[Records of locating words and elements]
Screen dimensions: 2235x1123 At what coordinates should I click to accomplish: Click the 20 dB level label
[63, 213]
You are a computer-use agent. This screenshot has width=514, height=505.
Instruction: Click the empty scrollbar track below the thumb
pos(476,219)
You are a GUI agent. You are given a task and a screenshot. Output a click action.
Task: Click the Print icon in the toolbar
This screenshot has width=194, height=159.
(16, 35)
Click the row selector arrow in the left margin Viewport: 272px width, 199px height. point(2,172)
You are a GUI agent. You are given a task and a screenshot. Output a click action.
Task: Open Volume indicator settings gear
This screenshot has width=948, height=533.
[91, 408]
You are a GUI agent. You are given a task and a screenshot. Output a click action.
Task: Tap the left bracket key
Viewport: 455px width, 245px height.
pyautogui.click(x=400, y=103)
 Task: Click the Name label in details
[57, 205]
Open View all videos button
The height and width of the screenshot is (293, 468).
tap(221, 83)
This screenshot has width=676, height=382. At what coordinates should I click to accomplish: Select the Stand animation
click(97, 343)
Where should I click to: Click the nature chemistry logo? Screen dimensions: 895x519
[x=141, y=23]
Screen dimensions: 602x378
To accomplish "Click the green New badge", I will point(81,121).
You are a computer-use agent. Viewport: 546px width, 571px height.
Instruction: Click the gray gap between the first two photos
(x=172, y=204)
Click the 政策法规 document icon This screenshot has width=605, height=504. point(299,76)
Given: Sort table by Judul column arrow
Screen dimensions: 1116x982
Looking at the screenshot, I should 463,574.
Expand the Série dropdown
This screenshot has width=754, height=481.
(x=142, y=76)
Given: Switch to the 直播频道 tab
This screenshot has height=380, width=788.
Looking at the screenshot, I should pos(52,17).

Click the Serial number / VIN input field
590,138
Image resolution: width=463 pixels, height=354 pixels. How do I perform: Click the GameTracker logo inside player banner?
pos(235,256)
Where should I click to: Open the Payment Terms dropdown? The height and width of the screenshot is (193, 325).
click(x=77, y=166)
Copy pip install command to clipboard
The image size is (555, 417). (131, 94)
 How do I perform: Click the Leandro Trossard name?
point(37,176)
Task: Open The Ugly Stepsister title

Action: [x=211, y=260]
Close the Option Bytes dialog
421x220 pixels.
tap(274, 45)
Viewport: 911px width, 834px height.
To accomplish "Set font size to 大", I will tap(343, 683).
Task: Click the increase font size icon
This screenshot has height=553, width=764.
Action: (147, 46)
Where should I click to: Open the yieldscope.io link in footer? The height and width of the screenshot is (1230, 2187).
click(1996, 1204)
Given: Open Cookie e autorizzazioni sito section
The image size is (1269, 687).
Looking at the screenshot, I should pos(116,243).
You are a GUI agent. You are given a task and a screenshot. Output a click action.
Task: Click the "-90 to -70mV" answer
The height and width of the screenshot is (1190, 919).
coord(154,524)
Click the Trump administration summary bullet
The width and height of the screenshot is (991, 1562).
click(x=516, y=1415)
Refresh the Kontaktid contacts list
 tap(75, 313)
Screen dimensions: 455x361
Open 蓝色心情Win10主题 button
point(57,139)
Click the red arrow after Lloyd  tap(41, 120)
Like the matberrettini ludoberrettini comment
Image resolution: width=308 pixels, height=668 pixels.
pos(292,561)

Your goal:
Return every line of the listing above unchanged, from first to last.

Problem solution:
Screen dimensions: 2235x1123 At what coordinates should I click to accomplish: Click the 20 dB level label
[63, 213]
You are a computer-use agent. This screenshot has width=514, height=505.
Instruction: Click the empty scrollbar track below the thumb
pos(476,219)
You are a GUI agent. You are given a task and a screenshot. Output a click action.
Task: Click the Print icon in the toolbar
This screenshot has width=194, height=159.
(16, 35)
Click the row selector arrow in the left margin Viewport: 272px width, 199px height. point(2,172)
You are a GUI agent. You are given a task and a screenshot. Output a click action.
Task: Open Volume indicator settings gear
This screenshot has width=948, height=533.
[91, 408]
You are a GUI agent. You are given a task and a screenshot. Output a click action.
Task: Tap the left bracket key
Viewport: 455px width, 245px height.
pyautogui.click(x=400, y=103)
 Task: Click the Name label in details
[57, 205]
Open View all videos button
The height and width of the screenshot is (293, 468).
tap(221, 83)
This screenshot has width=676, height=382. At what coordinates should I click to accomplish: Select the Stand animation
click(97, 343)
Where should I click to: Click the nature chemistry logo? Screen dimensions: 895x519
[x=141, y=23]
Screen dimensions: 602x378
To accomplish "Click the green New badge", I will point(81,121).
You are a computer-use agent. Viewport: 546px width, 571px height.
Instruction: Click the gray gap between the first two photos
(x=172, y=204)
Click the 政策法规 document icon This screenshot has width=605, height=504. point(299,76)
Given: Sort table by Judul column arrow
Screen dimensions: 1116x982
Looking at the screenshot, I should 463,574.
Expand the Série dropdown
This screenshot has width=754, height=481.
(x=142, y=76)
Given: Switch to the 直播频道 tab
This screenshot has height=380, width=788.
Looking at the screenshot, I should pos(52,17).

Click the Serial number / VIN input field
590,138
Image resolution: width=463 pixels, height=354 pixels. How do I perform: Click the GameTracker logo inside player banner?
pos(235,256)
Where should I click to: Open the Payment Terms dropdown? The height and width of the screenshot is (193, 325).
click(x=77, y=166)
Copy pip install command to clipboard
The image size is (555, 417). (131, 94)
 How do I perform: Click the Leandro Trossard name?
point(37,176)
Task: Open The Ugly Stepsister title

Action: [x=211, y=260]
Close the Option Bytes dialog
421x220 pixels.
tap(274, 45)
Viewport: 911px width, 834px height.
To accomplish "Set font size to 大", I will tap(343, 683).
Task: Click the increase font size icon
This screenshot has height=553, width=764.
Action: (147, 46)
Where should I click to: Open the yieldscope.io link in footer? The height and width of the screenshot is (1230, 2187).
click(1996, 1204)
Given: Open Cookie e autorizzazioni sito section
The image size is (1269, 687).
Looking at the screenshot, I should pos(116,243).
You are a GUI agent. You are given a task and a screenshot. Output a click action.
Task: Click the "-90 to -70mV" answer
The height and width of the screenshot is (1190, 919).
coord(154,524)
Click the Trump administration summary bullet
The width and height of the screenshot is (991, 1562).
click(x=516, y=1415)
Refresh the Kontaktid contacts list
 tap(75, 313)
Screen dimensions: 455x361
Open 蓝色心情Win10主题 button
point(57,139)
Click the red arrow after Lloyd  tap(41, 120)
Like the matberrettini ludoberrettini comment
Image resolution: width=308 pixels, height=668 pixels.
pos(292,561)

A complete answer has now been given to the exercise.